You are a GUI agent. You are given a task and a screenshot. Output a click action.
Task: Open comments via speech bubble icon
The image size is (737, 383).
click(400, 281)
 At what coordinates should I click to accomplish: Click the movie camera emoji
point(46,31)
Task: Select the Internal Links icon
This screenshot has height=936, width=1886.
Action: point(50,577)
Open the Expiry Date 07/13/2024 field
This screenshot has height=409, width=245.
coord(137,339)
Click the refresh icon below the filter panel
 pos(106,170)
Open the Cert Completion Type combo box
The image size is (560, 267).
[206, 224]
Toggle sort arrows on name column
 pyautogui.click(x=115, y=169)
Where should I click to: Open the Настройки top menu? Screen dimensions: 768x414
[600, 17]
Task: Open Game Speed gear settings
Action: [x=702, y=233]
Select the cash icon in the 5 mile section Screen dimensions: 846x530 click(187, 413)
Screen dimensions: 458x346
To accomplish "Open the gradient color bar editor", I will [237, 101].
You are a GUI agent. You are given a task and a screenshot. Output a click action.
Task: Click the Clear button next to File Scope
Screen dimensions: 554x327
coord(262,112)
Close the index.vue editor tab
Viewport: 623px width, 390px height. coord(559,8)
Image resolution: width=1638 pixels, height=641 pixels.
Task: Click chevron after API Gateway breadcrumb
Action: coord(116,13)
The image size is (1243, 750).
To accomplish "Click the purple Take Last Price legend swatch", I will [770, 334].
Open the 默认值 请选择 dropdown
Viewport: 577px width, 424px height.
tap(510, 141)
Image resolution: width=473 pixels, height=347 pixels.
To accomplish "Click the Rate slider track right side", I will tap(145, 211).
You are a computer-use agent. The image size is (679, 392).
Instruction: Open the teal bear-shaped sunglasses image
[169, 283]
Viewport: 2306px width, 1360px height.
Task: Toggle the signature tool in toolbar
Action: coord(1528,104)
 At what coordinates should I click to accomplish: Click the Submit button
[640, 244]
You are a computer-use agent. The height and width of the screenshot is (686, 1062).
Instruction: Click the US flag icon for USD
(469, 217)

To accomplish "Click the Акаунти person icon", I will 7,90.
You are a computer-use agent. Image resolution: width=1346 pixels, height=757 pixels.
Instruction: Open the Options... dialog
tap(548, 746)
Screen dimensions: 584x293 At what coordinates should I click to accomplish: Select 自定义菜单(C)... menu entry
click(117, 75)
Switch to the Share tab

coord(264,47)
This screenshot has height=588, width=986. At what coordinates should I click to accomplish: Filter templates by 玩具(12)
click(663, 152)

Set exercise: Reproduce every one of the entries above, substituting "Screen size" for each occurrence of "Screen dimensions" and leaving everything else unchanged.

Answer for the task:
You are a GUI agent. You are given a task and a screenshot. Output a click action.
Task: Open comments via speech bubble icon
The image size is (737, 383).
click(400, 281)
 At what coordinates should I click to accomplish: Click the movie camera emoji
point(46,31)
Task: Select the Internal Links icon
This screenshot has height=936, width=1886.
Action: point(50,577)
Open the Expiry Date 07/13/2024 field
This screenshot has height=409, width=245.
coord(137,339)
Click the refresh icon below the filter panel
 pos(106,170)
Open the Cert Completion Type combo box
The image size is (560, 267).
[206, 224]
Toggle sort arrows on name column
 pyautogui.click(x=115, y=169)
Where should I click to: Open the Настройки top menu? Screen size: 768x414
[600, 17]
Task: Open Game Speed gear settings
Action: [x=702, y=233]
Select the cash icon in the 5 mile section Screen size: 846x530 click(187, 413)
Screen size: 458x346
To accomplish "Open the gradient color bar editor", I will [237, 101].
You are a GUI agent. You are given a task and a screenshot. Output a click action.
Task: Click the Clear button next to File Scope
Screen size: 554x327
coord(262,112)
Close the index.vue editor tab
Viewport: 623px width, 390px height. coord(559,8)
Image resolution: width=1638 pixels, height=641 pixels.
Task: Click chevron after API Gateway breadcrumb
Action: coord(116,13)
The image size is (1243, 750).
To accomplish "Click the purple Take Last Price legend swatch", I will [770, 334].
Open the 默认值 请选择 dropdown
Viewport: 577px width, 424px height.
tap(510, 141)
Image resolution: width=473 pixels, height=347 pixels.
To accomplish "Click the Rate slider track right side", I will tap(145, 211).
You are a computer-use agent. The image size is (679, 392).
Instruction: Open the teal bear-shaped sunglasses image
[169, 283]
Viewport: 2306px width, 1360px height.
Task: Toggle the signature tool in toolbar
Action: coord(1528,104)
 At what coordinates should I click to accomplish: Click the Submit button
[640, 244]
You are a computer-use agent. The height and width of the screenshot is (686, 1062).
Instruction: Click the US flag icon for USD
(469, 217)

To accomplish "Click the Акаунти person icon", I will 7,90.
You are a computer-use agent. Image resolution: width=1346 pixels, height=757 pixels.
Instruction: Open the Options... dialog
tap(548, 746)
Screen size: 584x293 At what coordinates should I click to accomplish: Select 自定义菜单(C)... menu entry
click(117, 75)
Switch to the Share tab

coord(264,47)
This screenshot has height=588, width=986. At what coordinates should I click to accomplish: Filter templates by 玩具(12)
click(663, 152)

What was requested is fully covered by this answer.